CREATE TABLE `earnings` (
  `id` int(11) NOT NULL AUTO_INCREMENT,
  `earner_id` int(11) DEFAULT NULL,
  `sale_id` int(11) DEFAULT NULL,
  `amount` int(11) DEFAULT NULL,
  `created_at` datetime NOT NULL,
  PRIMARY KEY (`id`),
  KEY `index_earnings_on_sale_id` (`sale_id`),
  KEY `index_earnings_on_created_at` (`created_at`)
) ENGINE=Inno

Sample Query

SELECT DISTINCT *, count(amount) total FROM earnings
WHERE (created_at BETWEEN '2015-09-01 07:00:00' AND '2015-10-01 06:59:59')
  AND sale_id IN [....]
GROUP BY earner_id

Besides this query being very simple, it runs a lot of times for different timespan, like by month, or by the last 10 days. Thats why on my second idea (2.) I'm considering an aux table to cache the sums by each timespam. (see this example for the desired data aggregation https://bitcoinity.org/markets)

Best Answer

How they allow a quick query over different time intervals (minutes, hours, days, months, years...)?

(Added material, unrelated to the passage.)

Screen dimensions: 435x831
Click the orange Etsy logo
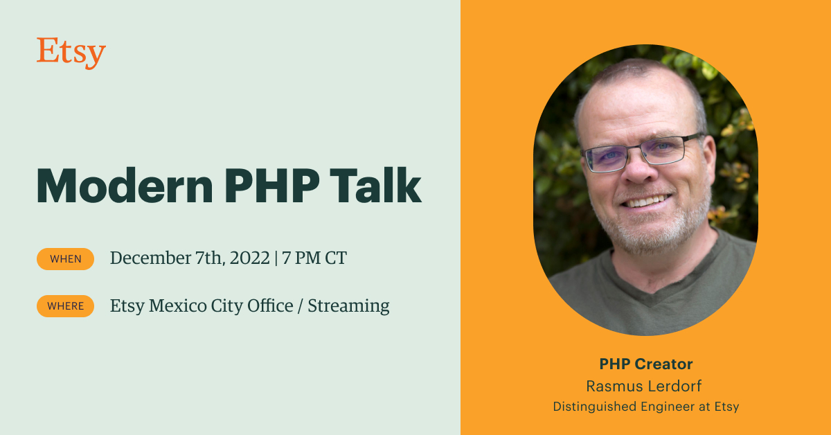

The trick is not to do it at runtime at all. If you think this is done by standard SQL "select when needed", you err.

  • Data is generally aggregated when coming in, with the aggregated rows written to separate tables as needed (minute, hour etc.).

  • Charts are prepared from in memory copies of the data, particularly if you show "from current to the last X" bars type of queries. It is simply not efficient to ask the database over and over. You log for regeneration, but you keep the most needed data in memory.

You do not even need to store tick data in the database at all - just aggregates. At least this is what I do - the rare case I need tick data, i go back and parse a binary coded file.

Surely you can use a standard SQL approach, but then expect to pay significantly for inferior performance. Time series aggregation is a very specific scenario.